それでも、アイリスは納得できないのか、視線を村長からレオンに向けて、心底面倒くさそうな表情を見せた。
「だったら、その護衛とやらだけを消し炭にして、我らだけで受ければ良いではないか」
「そうしたいのは山々だけど、状況がよく分からないからヒルダさんに聞かないと何とも言えないな。多分だけど、『報酬は全額そっちにやるから後は任せてくれ』とでも言えば引っ込むかもな」
「どうして我らが面倒事を引き受けるのに報酬を全部やらなければならんのだっ!」
「奴らの目的が金だからだよ。どの道そいつらと一緒に依頼をこなしても、追い返して依頼をこなしてもこっちの貰う報酬は同じだぞ? それなら、こちらのやりやすい方法にする為に交渉するのは有りだ」
「……むう……」
レオンの言葉にアイリスは納得半分不満半分という態度で腕を組んで首をグルグルと回していたが、やがてぴたりと首の動きを止めるとレオンを見た。

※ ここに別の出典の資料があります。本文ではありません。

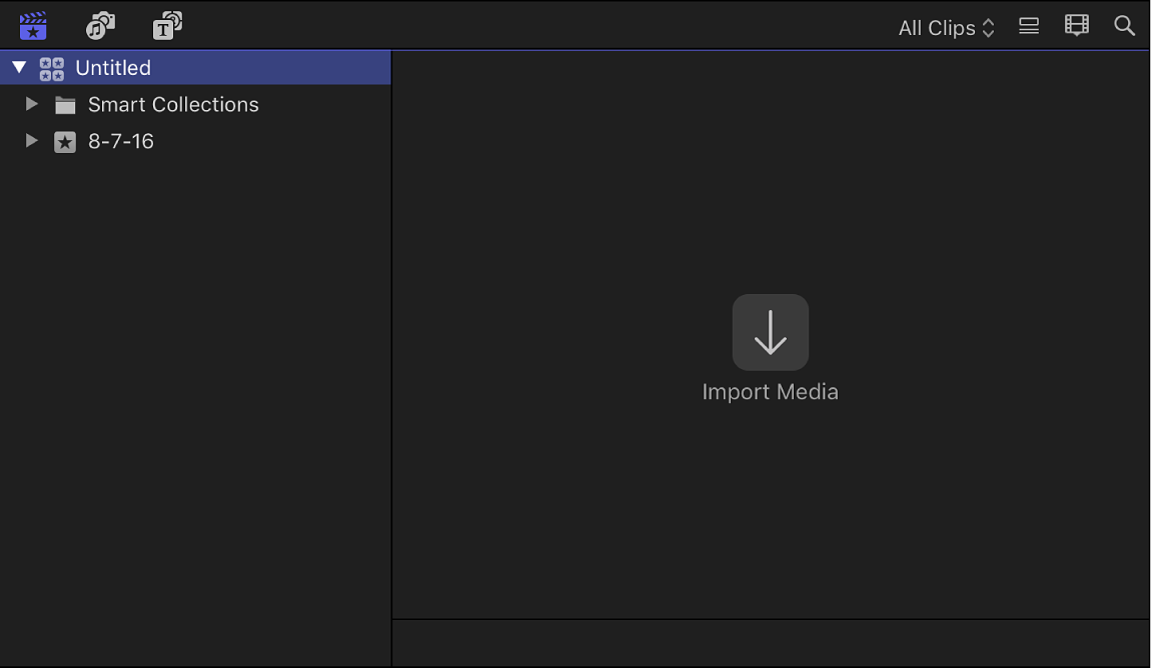This screenshot has height=670, width=1152.
Task: Select the Untitled library name
Action: point(113,68)
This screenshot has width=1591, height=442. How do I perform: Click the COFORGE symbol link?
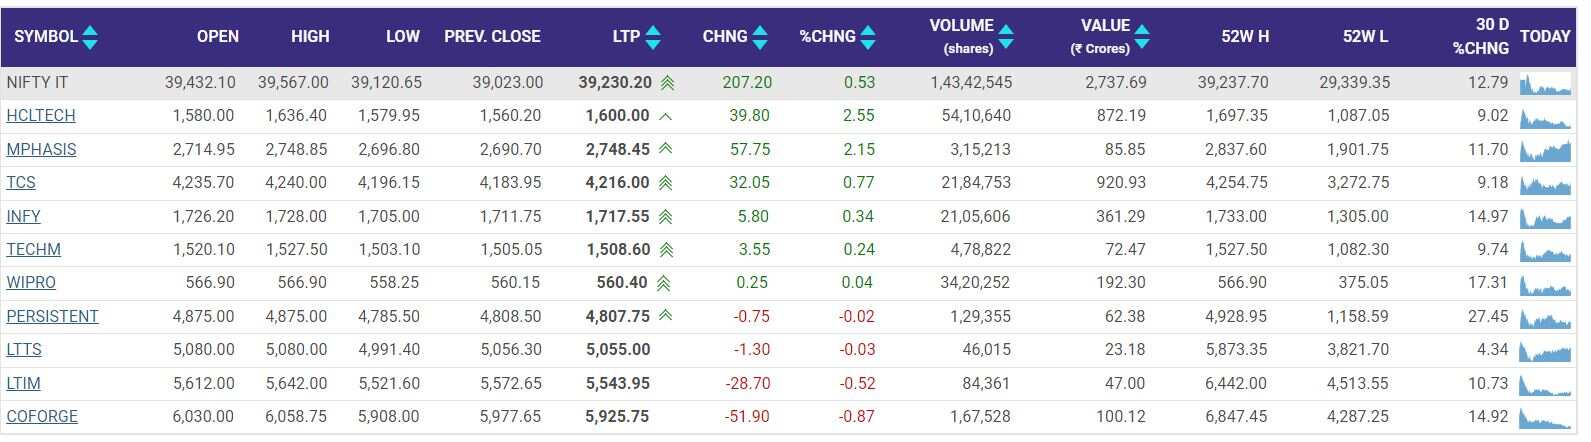click(x=42, y=417)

「……それで。貴様はこの依頼を受けるつもりなのか?」
「……受けるしかないだろう。俺だって出来れば断りたいけど、これで村長……引いてはこの村に何かあったら困るからな」
「そうか。貴様がそういうのであれば仕方がない。納得はしよう」
それまで散々文句を言っていたくせに急に前言を翻したアイリスの様子に驚いたのはカリンだった。

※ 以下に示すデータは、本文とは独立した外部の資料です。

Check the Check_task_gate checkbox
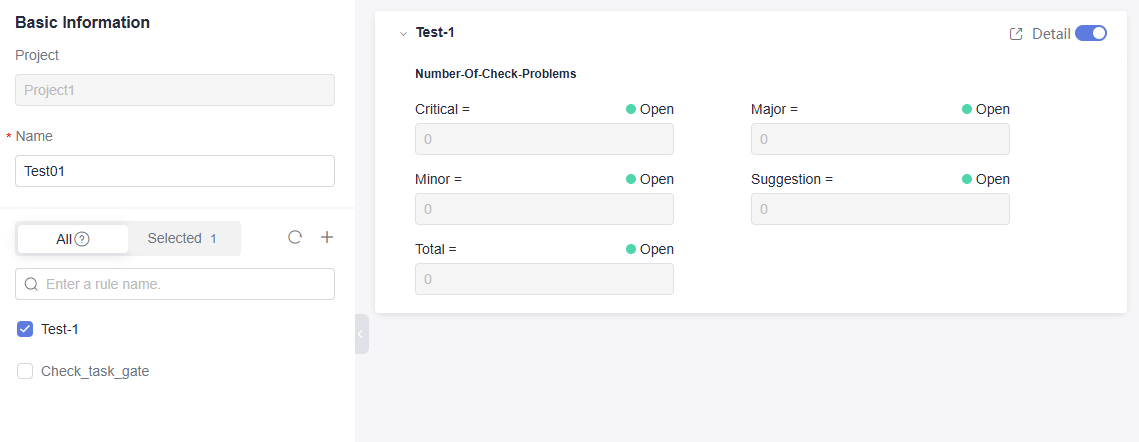The image size is (1139, 442). 25,371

レオンの肩を掴むとその頭に自分の顎を乗せて、丁度レオンの反対側にいるアイリスに向かって食ってかかる。
「ちょっと! 散々文句言っていたくせにどうしてそこで納得するのよ!? そこは冒険者でもなんでもないからって言って私に権利を譲るパターンでしょっ!!」
「は? 貴様は何を言っているのだ? レオンが行くと言っているのだぞ? ならば、共に行く以外の選択肢が我にあるとでも思っておるのか?」
「さも当然のようにそんなこと言われてもさっぱり意味がわかりませんっ! そもそも、この間も聞いたけど、あなたはレオンの何なんよ!? いきなり現れたと思ったら一緒に住むとか言い出すし! 強いのだけは認めるけど!」
「何度も同じ説明をさせるとは貴様も大概面倒くさい女だの。以前も言ったが我はレオンと生涯共に有ると誓い合った仲だ」
「初耳なんだけど!?」
依頼に関しては話をしていたはずが、いつの間にか終の見えない不毛な言い争いに発展したところで、レオンは溜息を1つついてデュランに視線を向ける。
「兎も角、今回の依頼は不本意ながらも受けることにしますよ」
「そりゃ助かるが……。その、お前の頭の上で繰り広げられている言い合いはいいのか?」
「村長が直ぐに止めさせろというなら止めさせますが、そうじゃないならしばらく言わせておけばすっきりして落ち着きますよ」
「お前スゲェな……。まあいい。特に迷惑じゃないからお互い発散させて後腐れなくさせてやれ。ああそうだ。移住民が来るのは数日後になると思うが、それまでにその嬢ちゃんの冒険者登録は済ませておけよ。じゃないと不要なトラブルを招きかねん」
「分かりました」
迷惑じゃないと言いながらも話が終わった途端退室していく村長の後ろ姿を眺めながら、レオンは「これ夕飯の時間までに終わるのか?」と考えていたが、どっちにしろ夕食を作るのはカリンなのだから、終わるまで付き合わない限り時間になっても夕食は出ないだろう。
結局、2人の言い合いが収束したのはデミル村に夜の帳が降りた頃だった。